» INSTRUCTIONS FOR THE TASK
Rewrite the part of the records that opens with the line containing "Where should I click to: Click the Google" and runs through the end of the records, replacing "hints" with "tips" and leaving everything else unchanged. Give only those lines, and leave the pictures out of your answer.

» RECORDED INFORMATION
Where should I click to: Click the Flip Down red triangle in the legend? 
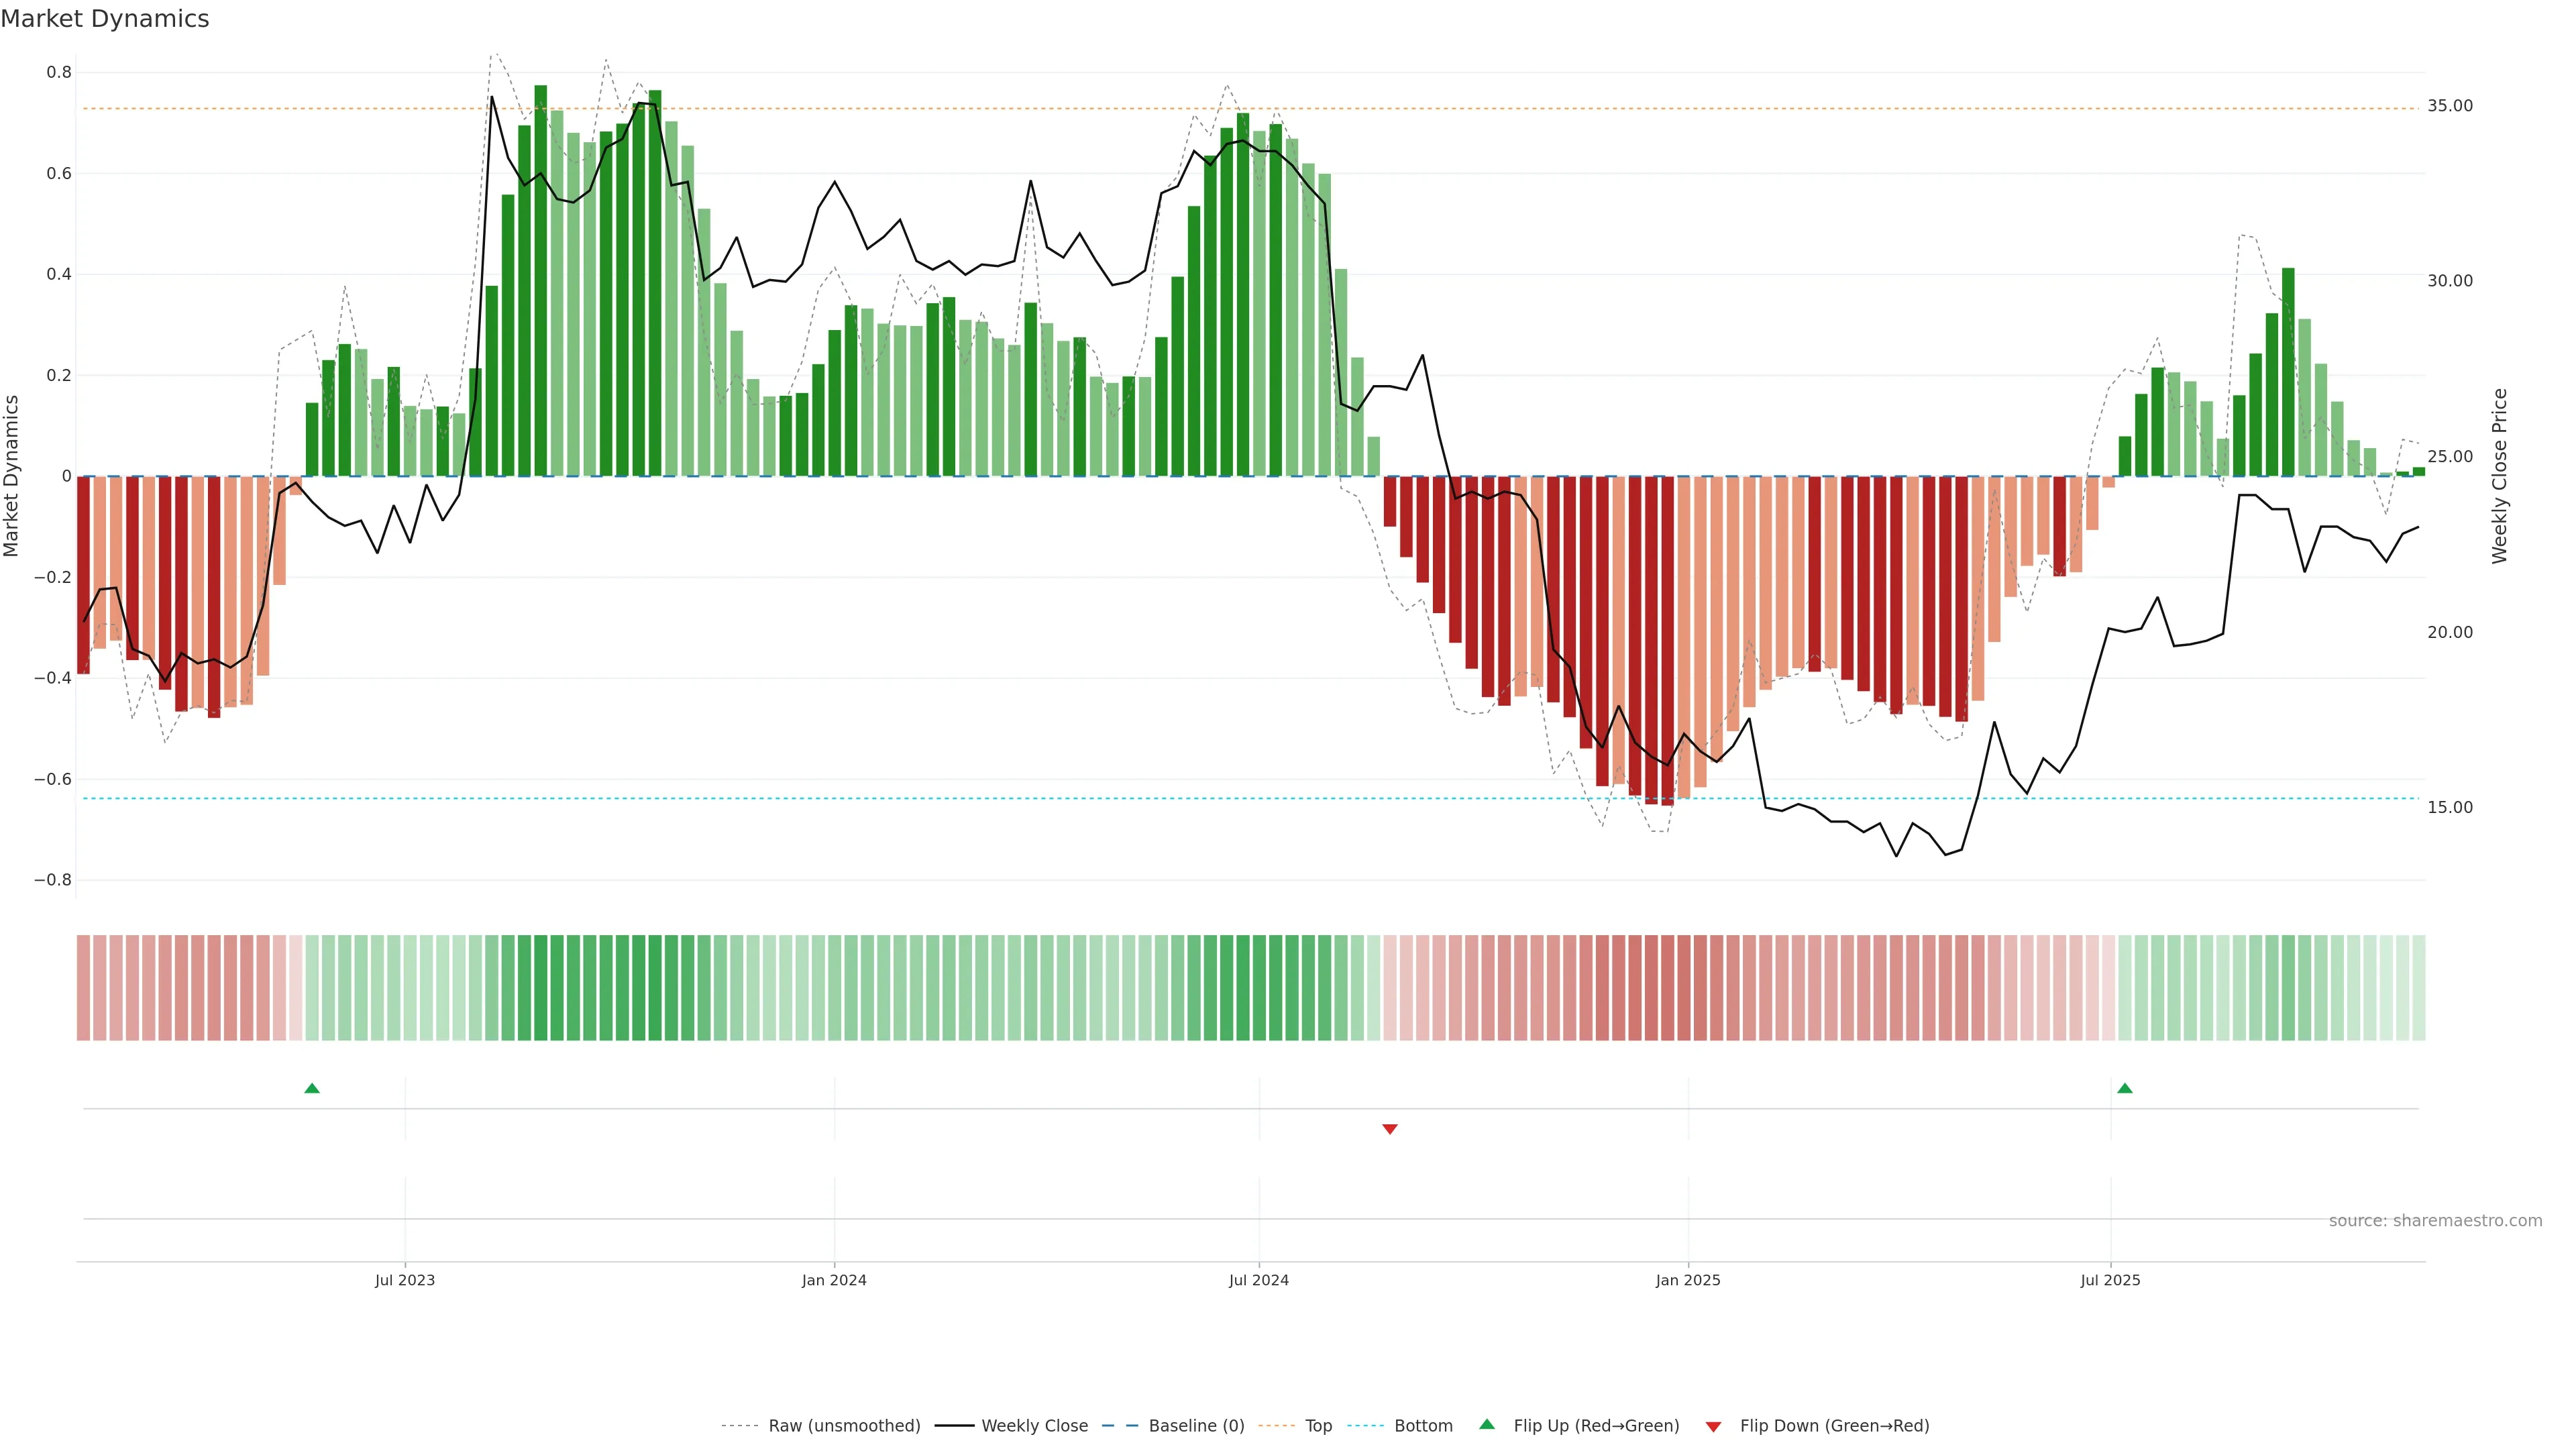1713,1426
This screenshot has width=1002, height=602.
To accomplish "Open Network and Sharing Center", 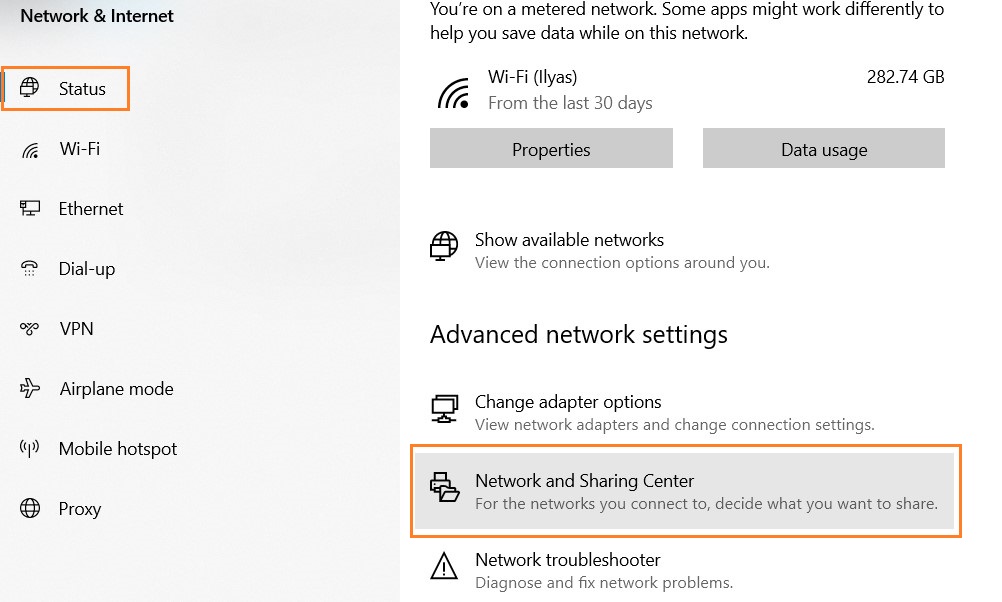I will [584, 481].
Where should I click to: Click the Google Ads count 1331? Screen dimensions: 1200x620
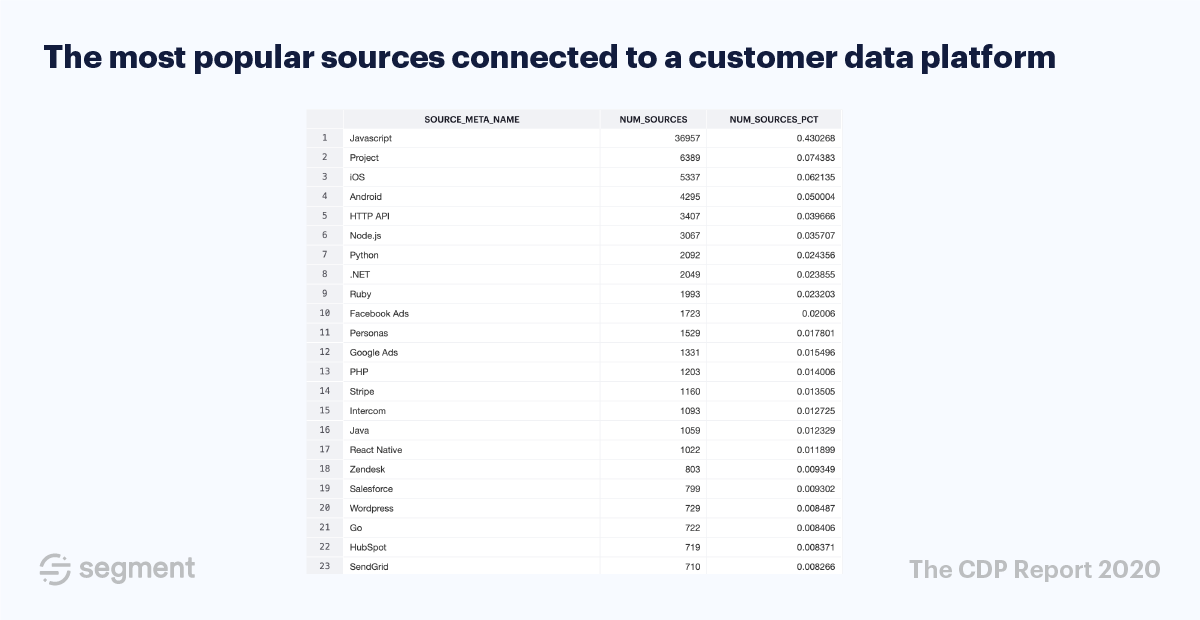point(688,353)
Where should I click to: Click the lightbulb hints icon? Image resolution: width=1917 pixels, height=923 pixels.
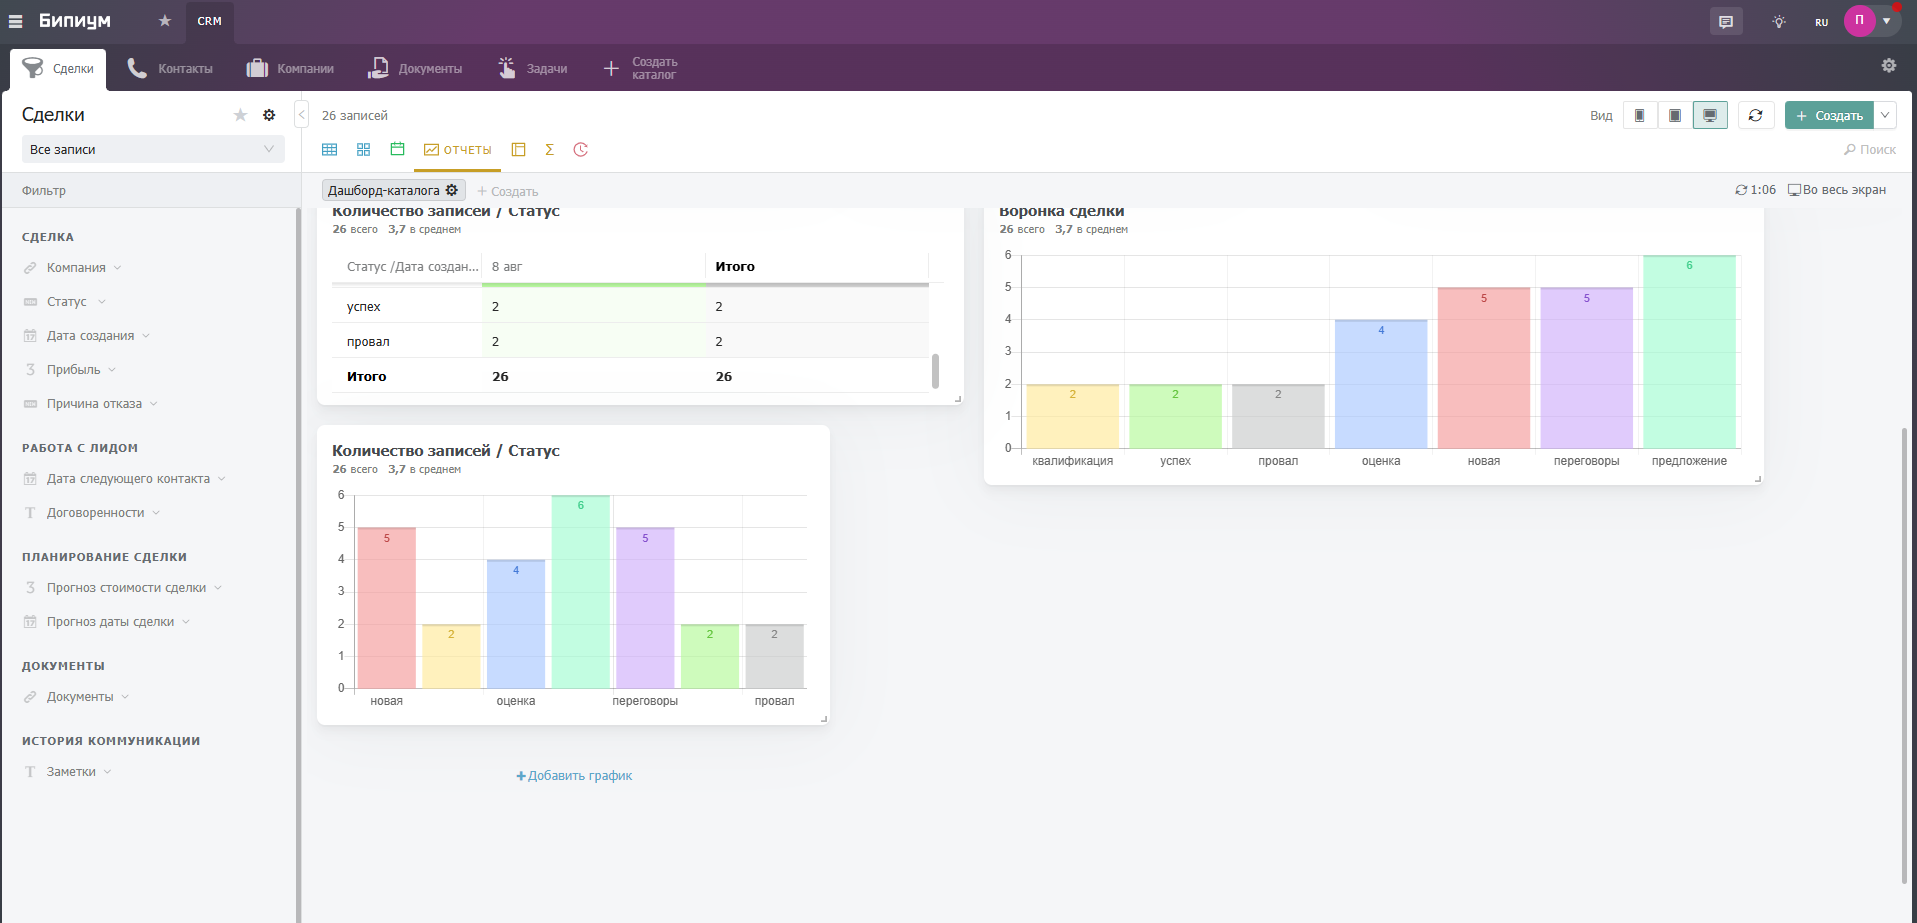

» FULL RESPONSE
Where should I click to: Click the Google Ads count 1331? Screen dimensions: 1200x620
point(688,353)
Where should I click to: Click the lightbulb tips icon? Image resolution: width=1917 pixels, height=923 pixels.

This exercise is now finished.